Ms. K had no history of ophthalmologic or neurologic disease or alcohol or substance use. Physical and neurologic examination and laboratory testing failed to reveal any abnormality that accounts for her clinical presentation. Also, she reported visual distortions in the absence of drowsiness,4 thereby ruling out hypnagogic hallucination.5

Visual hallucinations are uncommon in schizoaffective disorder, but have been shown to occur with zolpidem use.1,4 The clinical manifestations in Ms. K’s case are
consistent with those of 3 reports, in which patients reported visual symptoms shortly after an initial dose of zolpidem, 10 mg.1,6 In those cases, symptoms resolved soon after zolpidem was discontinued.

Ms. K’s case is similar to other reports in regard to time of onset and manifestations of visual distortions. Iruela and colleagues documented that hallucinations could be reproduced with a lower challenge dose of zolpidem (5 or 2.5 mg), and that, with such a challenge, symptoms should be less severe.7 How zolpidem induces visual hallucinations remains unknown. Several studies have looked at variables that might predispose a patient taking zolpidem to visual
perceptual distortions.1

Sex might play an important role.1,7 After administering the same dosage of zolpidem, women age 20 to 40 had a blood concentration of the drug that was, on average, 45% higher than those measured in men.6 This difference in serum concentration is more remarkable in older women; the blood concentration of the drug in women age >60 was 63% higher than that of men.

Influence of hormones. Pharmacokinetics of zolpidem seem to be related to endocrine factors associated with cytochrome P450 (CYP) 3A4 metabolism. A low plasma concentration of free testosterone may contribute to lower CYP3A activity, with women achieving as much as a 50% higher plasma level of zolpidem, whereas exposure to testosterone activates biotransformation via CYP3A.8

Body weight is important when dosing zolpidem. Zolpidem-induced macropsia
has been reported in women with anorexia.7 The protein-binding capacity of zolpidem is approximately 92%, mainly to albumin (66%) and α1-acid glycoprotein (56.6%).4 In malnourished patients with anorexia nervosa, hypoalbuminemia is common and, therefore, unbound drug concentration is higher. This effect could account for, or contribute to, zolpidem toxicity.7

Ms. K did not have anorexia nervosa and was not underweight, and her liver function and kidney function were within normal limits. However, prescribing guidelines call for an initial dosage of 5 mg/d for women (10 mg/d for men)3; Ms. K ingested 8 times the recommended daily dosage.

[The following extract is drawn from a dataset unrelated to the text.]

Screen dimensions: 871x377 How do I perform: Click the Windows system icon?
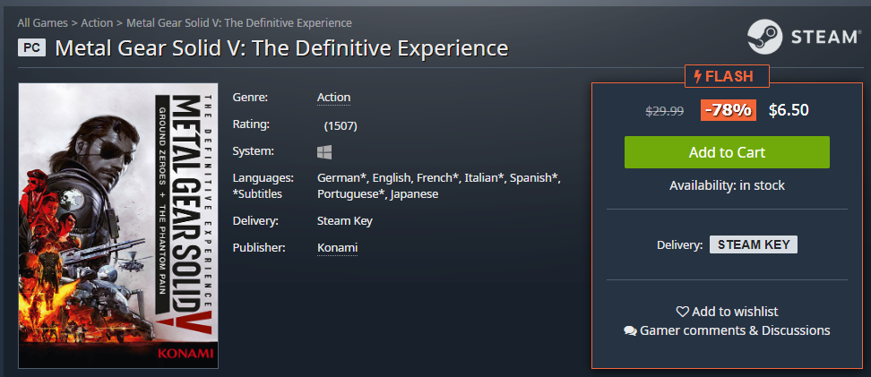coord(324,151)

The lesson for practitioners? When you encounter a patient who has a psychiatric disorder with psychotic features, explore causes unrelated to their primary disorder—such as taking a hypnotic or multiple psychoactive medications—as a possible source of the presenting symptoms (Box). In Ms. K’s case, her unusual symptoms resolved after a change in pharmacotherapy, leading us to conclude that her visual distortions likely were secondary to zolpidem and not to her schizoaffective disorder—a confounding factor.